This Nike 10k T-shirt is really bright.
Oh, look, I'm only at the 3 km mark.
I can't run and drink from a paper cup at the same time, stupid.
I wish I didn't eat those Sweet Onion Kettle Chips for breakfast.
I wish it was a Saturday.
I wish the ground would open up and spew lava, forcing the run to be cancelled. Now.
Hey, I've been here before.
I wish a massive brown cloud would come our way, bringing the PSI to 2000 and forcing the run to be cancelled. At once.

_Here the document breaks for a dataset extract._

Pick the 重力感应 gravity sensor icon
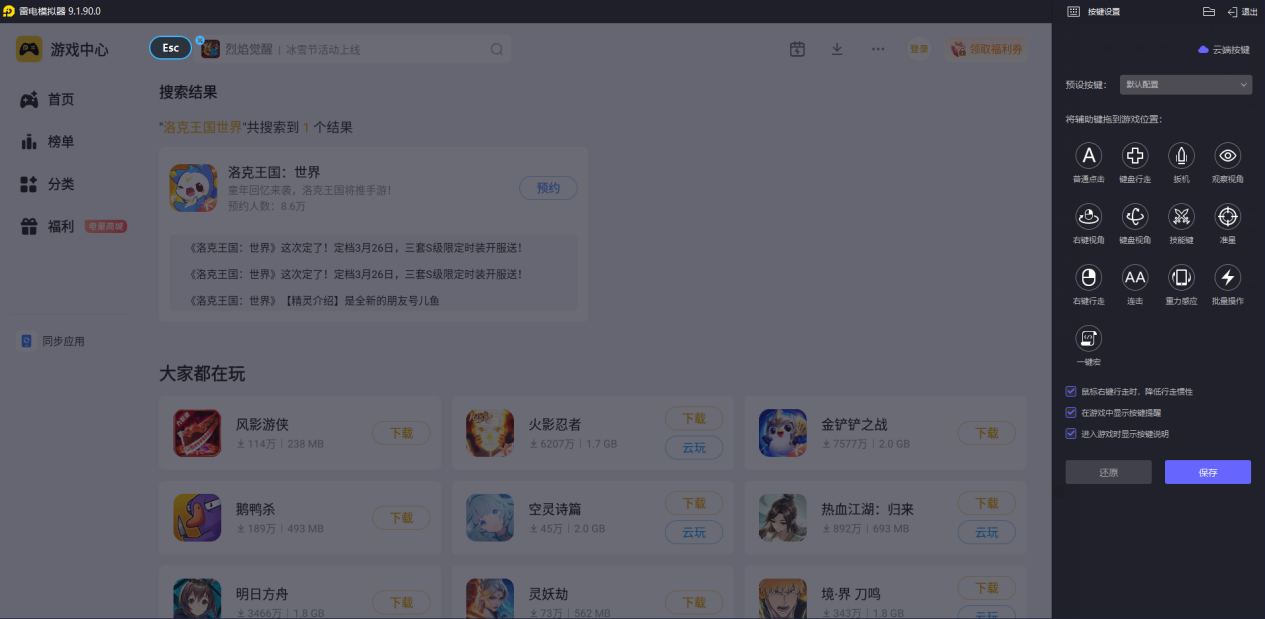 1181,279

I wish I ignored the last kilometre-marker and had a pleasant surprise upon discovering a 2 km advancement.
I wish I fell into a warp in the space-time fabric to find myself at crossing the finish line.
Oh, look, 3 km left.
Damn, I see my juniors. Avoid avoid avoid.
Do I have mini cupcake liners at home?
I don't appreciate the victory gestures you made while overtaking.
Look who's laughing now, dumbasses.
The finishing line. About time, too. The clock says 30:20. Seriously? Clock, do you mock me? Meh I'll just check my D-Tag timing online.
SHITE I FORGOT TO THINK OF S AND A but I'll think of them as I collect my bag. They'll be forgiving.
I feel weak and fragile.
The finishers' item this year looks like the Ribena blackcurrant on crystal meth, seriously.